▶ TAREAS PENDIENTES:
(1) Repite, por favor, el fragmento del texto sobre la Inmaculada Concepción que va de "Esta creencia apareció" a "el mundo hispano.", sin cambiar nada.
(2) Según el texto sobre la Inmaculada Concepción, ¿en qué fecha publicó el papa Pío IX la encíclica Ineffabilis Deus?
(3) Prolonga el texto sobre la Inmaculada Concepción a partir de su última frase.

▶ TEXTO PARA LEER:
━━━
Inmaculada Concepción
Anónimo

Inmaculada Concepción

S. XVII
  • Óleo sobre lienzo

    165,2 x 106,5 cm

    CTB.2006.30

  • © Colección Carmen Thyssen-Bornemisza en préstamo gratuito al Museo Carmen Thyssen Málaga

El tema de la Inmaculada Concepción está estrechamente vinculado al mundo español del barroco. La intensa devoción popular impulsó el culto y el desarrollo iconográfico de esta creencia, que tuvo un largo y lento proceso para alcanzar la condición de dogma, a pesar de las presiones de las altas instancias del poder en España, tanto por parte de diferentes monarcas, como de las jerarquías eclesiásticas. A lo largo de los siglos los pontífices otorgaron privilegios espirituales por medio de diferentes bulas o breves a todos aquellos que participaron de esta doctrina, que sólo fue obligatoria para el conjunto de la Iglesia a partir de 1708. Fue el 8 de diciembre de 1854 cuando el papa Pío IX publicó la encíclica Ineffabilis Deus para establecer como dogma católico la consideración de la Virgen María como única concebida sin el pecado original entre los descendientes de Adán y Eva.

Esta creencia apareció en la Edad Media, en especial tras la fundación de las dos grandes órdenes mendicantes, dominicos y franciscanos, que rivalizaban en su fervor mariano. Pero mientras los dominicos impulsaron la devoción del Rosario, los franciscanos se convirtieron en los principales defensores de la Inmaculada Concepción, hasta la aparición de la Compañía de Jesús. Los jesuitas y el Concilio de Trento (1545-1563) consagraron su triunfo en el orbe católico, aunque, como ya se ha dicho más arriba, tuvo siempre una presencia más significativa en el mundo hispano.
━━━
▶ MATERIAL RECOPILADO:
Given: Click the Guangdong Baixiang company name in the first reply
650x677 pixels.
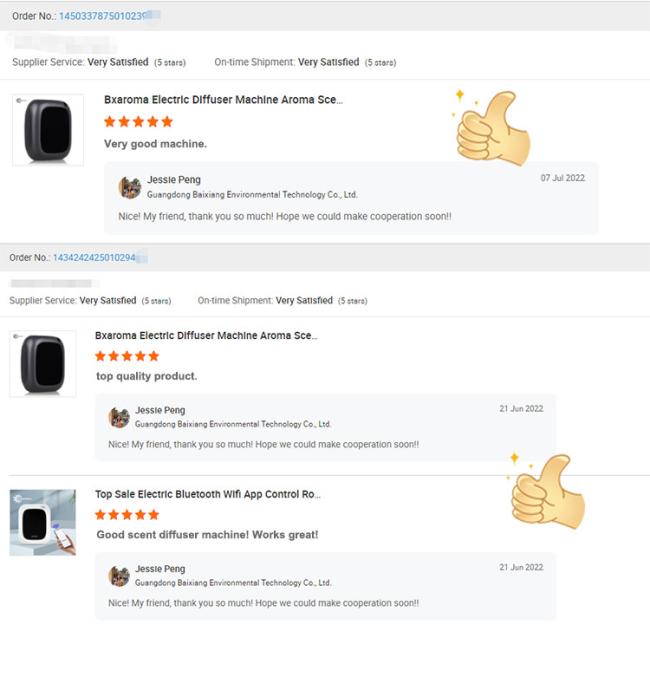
━━━
▶ RESULTADOS FINALES:
(1)
Esta creencia apareció en la Edad Media, en especial tras la fundación de las dos grandes órdenes mendicantes, dominicos y franciscanos, que rivalizaban en su fervor mariano. Pero mientras los dominicos impulsaron la devoción del Rosario, los franciscanos se convirtieron en los principales defensores de la Inmaculada Concepción, hasta la aparición de la Compañía de Jesús. Los jesuitas y el Concilio de Trento (1545-1563) consagraron su triunfo en el orbe católico, aunque, como ya se ha dicho más arriba, tuvo siempre una presencia más significativa en el mundo hispano.

(2) El 8 de diciembre de 1854.

(3)
La representación de la Concepción Inmaculada de María se ha plasmado en la pintura de las distintas escuelas de dos maneras: mediante el abrazo ante la Puerta Dorada de Jerusalén entre san Joaquín y santa Ana, padres de la Virgen, y como una figura femenina en los cielos, rodeada por ángeles y, con frecuencia, por diferentes emblemas y símbolos de las letanías marianas, pero sin estar acompañada del Niño, como consecuencia del propio significado de la iconografía: el nacimiento de la Virgen sin pecado original, previo a su condición de Madre del Hijo de Dios .

El primer ejemplo conocido fue pintado por el veneciano Carlo Crivelli en 1492 y se conserva en la Galería Nacional de Londres. Una de las versiones inmaculadistas más difundidas ha sido la inspirada en la visión de san Juan en el Apocalipsis, en la que María aparece envuelta por el sol, coronada por doce estrellas y con la luna bajo sus pies, que se convirtió en la más usada a partir de Trento.

Esta iconografía tuvo un especial desarrollo en España, donde el pintor y teórico Francisco Pacheco, suegro de Velázquez, la definió oficialmente por encargo de las jerarquías eclesiásticas en su libro del Arte de la Pintura, publicado en 1649. A lo largo de todo el siglo XVII y las primeras décadas del XVIII fue un tema muy repetido en los dos principales focos de la actividad pictórica en la Península: Madrid, o la corte, y Sevilla, especialmente en esta última ciudad, donde existió un gran auge devocional y desarrolló su actividad el más influyente pintor dedicado al tema: Murillo.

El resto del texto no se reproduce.